Source: Alex Inch | AI researchers flock to San Diego for NeurIPS
4 December 2025
Welcome back to the Banking Brief! This week, Evident’s Alex Inch is on the ground in San Diego at NeurIPS, the biggest AI conference of the year. In between presenting his own research, he's been talking with the bankers descending on the Pacific coast to see what they get from rubbing shoulders with the academic set. They swear they aren’t there *just* for the southern Californian weather. Plus, we comb through the ocean of papers accepted there and give you a look at the AI that’s to come for banking.
Speaking of the future, we're still on the hunt for your anti-predictions: What AI in banking prediction that you've seen is dead wrong? Tell us at [email protected] and include your name
People mentioned: Ilya Sutskever, Rich Sutton, Chee Mun Foong, Ranil Boteju, Rodrigo Castillo, Dhanny Mandil, Matt Partridge, Gert Van Assche, Gemma McNair, Marguerite Bérard, Carsten Bittner, Pat Opet and Michael Ruttledge.
This edition is 1,665 words, a 5 minute read. Check it out online. If you were forwarded the Brief, you can subscribe here.
– Alexandra Mousavizadeh & Annabel Ayles
TOP OF THE NEWS
BANKS INVADE IVORY TOWER
SAN DIEGO — The faded carpets and boxed lunches here at NeurIPS might remind you of a downmarket trade show.
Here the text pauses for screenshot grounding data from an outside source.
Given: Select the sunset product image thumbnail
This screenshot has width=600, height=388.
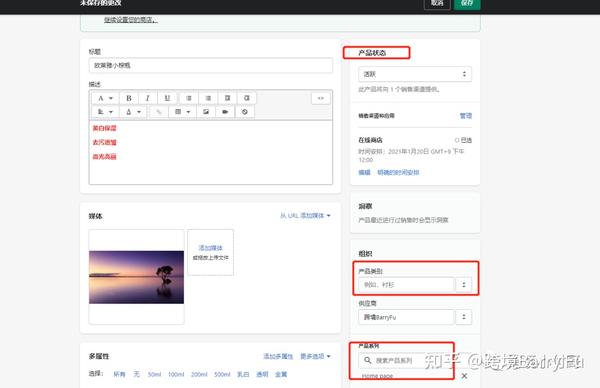Looking at the screenshot, I should click(x=136, y=277).
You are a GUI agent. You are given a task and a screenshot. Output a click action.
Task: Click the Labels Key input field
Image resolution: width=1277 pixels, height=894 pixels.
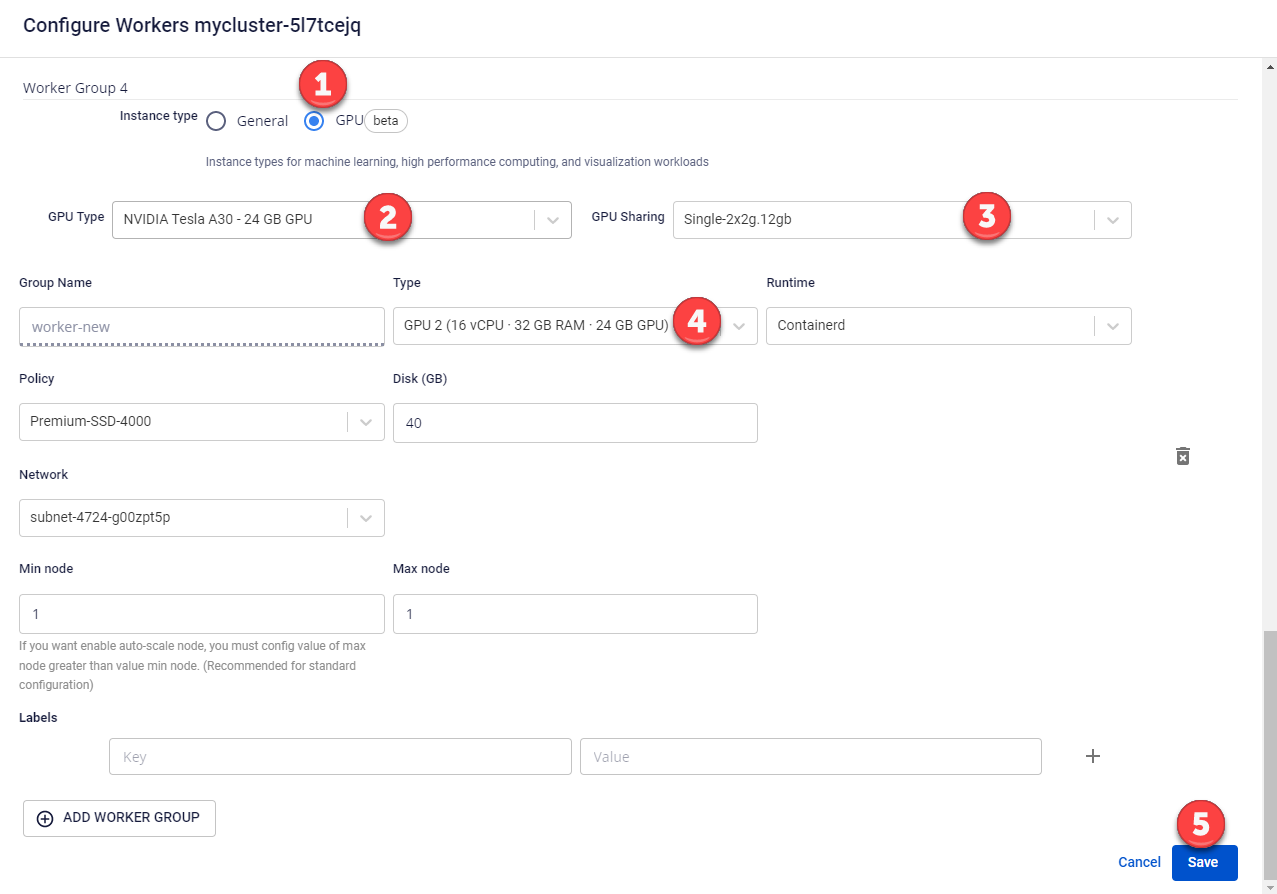click(340, 757)
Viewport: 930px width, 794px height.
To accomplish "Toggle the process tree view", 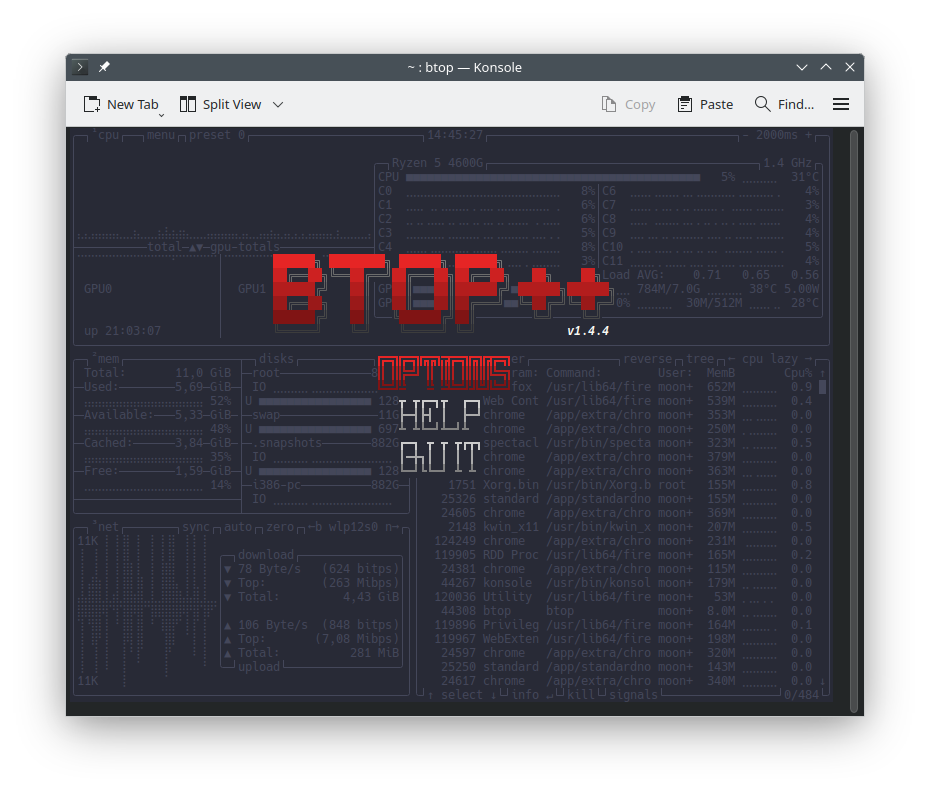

But what’s being hashed out in San Diego this week could define how banks use AI for years to come.
Welcome to the world’s largest academic AI conference: When Rich Sutton, the “father of reinforcement learning,” gives an 8:30 a.m. talk in a 16,000-seat hall, organizers scramble for overflow rooms. The way to secure a highly-coveted spot at one of the yacht parties happening this week? Solve a math problem.
But among Google, Meta and the rest of Silicon Valley is Wall Street. Six of the 50 banks we track now sponsor this event, up from four last year. And 10 banks have published papers, up from six last year. They tell me their hopes are the same: Somewhere around here is their next AI star or a new way to develop their next tool.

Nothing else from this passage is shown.